Thanks, everyone, for continuing to join us on the Stifel Virtual Oncology, Oncology, excuse me, today event. Happy to kick off the public company firesides with Relay Therapeutics. We've got Sanjiv Patel, President and CEO, Don Bergstrom, President R&D. Thanks so much for joining us.
Thanks, Brad.
Maybe let's just kick off with an intro to Relay and the priorities for the company in 2025.
Excellent. Again, thanks for the invitation. Relay Therapeutics is a precision medicine company that's been around for almost a decade. All of the kind of work that we've done over that time has led us to 2025, which, as you know, is an unprecedented period that we're in. Over that time, we've been fortunate to build ourselves a fortress of a balance sheet of $780 million as we came into the year to enable what 2025 is for us, which is a year of execution. We're fortunate enough to have inside of our portfolio a very large near-term commercial opportunity in post-CDK4/6 pretreated metastatic breast cancer patients with the first PI3K mutant selective inhibitor. This year is all around the company sprinting towards starting that first pivotal trial for us in breast cancer. That's what we're focused on.

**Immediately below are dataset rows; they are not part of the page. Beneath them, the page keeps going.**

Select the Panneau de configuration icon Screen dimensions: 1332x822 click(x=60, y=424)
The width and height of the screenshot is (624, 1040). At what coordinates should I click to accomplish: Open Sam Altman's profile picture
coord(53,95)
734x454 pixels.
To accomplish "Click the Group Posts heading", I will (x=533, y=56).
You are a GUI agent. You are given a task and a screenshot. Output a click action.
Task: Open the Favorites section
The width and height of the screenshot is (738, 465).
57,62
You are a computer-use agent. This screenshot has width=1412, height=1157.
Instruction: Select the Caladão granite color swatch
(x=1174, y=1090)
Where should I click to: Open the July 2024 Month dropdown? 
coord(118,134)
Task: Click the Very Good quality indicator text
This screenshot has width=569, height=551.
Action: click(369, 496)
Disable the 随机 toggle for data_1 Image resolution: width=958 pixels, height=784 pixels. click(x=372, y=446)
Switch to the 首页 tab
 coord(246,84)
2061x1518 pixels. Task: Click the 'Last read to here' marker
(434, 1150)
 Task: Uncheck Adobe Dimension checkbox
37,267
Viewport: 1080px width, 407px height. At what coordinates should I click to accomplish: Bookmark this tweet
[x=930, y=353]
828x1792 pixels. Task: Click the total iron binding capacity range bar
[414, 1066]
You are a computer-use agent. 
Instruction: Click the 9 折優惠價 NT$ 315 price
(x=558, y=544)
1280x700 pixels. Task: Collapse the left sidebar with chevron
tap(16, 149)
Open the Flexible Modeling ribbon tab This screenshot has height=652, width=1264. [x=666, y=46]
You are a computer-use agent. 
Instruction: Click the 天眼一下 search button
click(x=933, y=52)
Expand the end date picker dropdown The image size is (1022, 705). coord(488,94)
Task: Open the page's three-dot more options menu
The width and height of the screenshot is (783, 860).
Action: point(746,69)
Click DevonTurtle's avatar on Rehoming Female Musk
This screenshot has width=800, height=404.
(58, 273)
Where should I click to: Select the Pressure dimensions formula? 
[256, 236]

Hopefully, we'll be able to initiate that trial midway through the year. We're also continuing to do work around both triplets and potentially doublets of oral SERDs as we think about where else we can go with RLY-2608. Also, outside of breast cancer, we've just initiated a trial with RLY-2608 in PI3K alpha-driven vascular malformations. Behind that, we really consolidated down our portfolio. As we've said, these are unprecedented times that we live in, and having the balance sheet that we have is very precious. We've consolidated our research portfolio down into near-term assets that could get into the clinic NRAS-specific inhibitor and a Fabry's program, both of which we hope to try and get to IND imminently, and then a very small footprint now left in research.
That should give us plenty to do this year as we continue to execute on all these fronts.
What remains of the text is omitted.